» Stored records
-=-=-=-=-

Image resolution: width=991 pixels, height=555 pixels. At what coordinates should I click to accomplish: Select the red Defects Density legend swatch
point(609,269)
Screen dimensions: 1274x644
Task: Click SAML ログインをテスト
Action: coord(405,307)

-=-=-=-=-

» Try it
Could you return all of the data exactly as written?

» Answer to this exercise
Image resolution: width=991 pixels, height=555 pixels. At what coordinates should I click to accomplish: Select the red Defects Density legend swatch
point(609,269)
Screen dimensions: 1274x644
Task: Click SAML ログインをテスト
Action: coord(405,307)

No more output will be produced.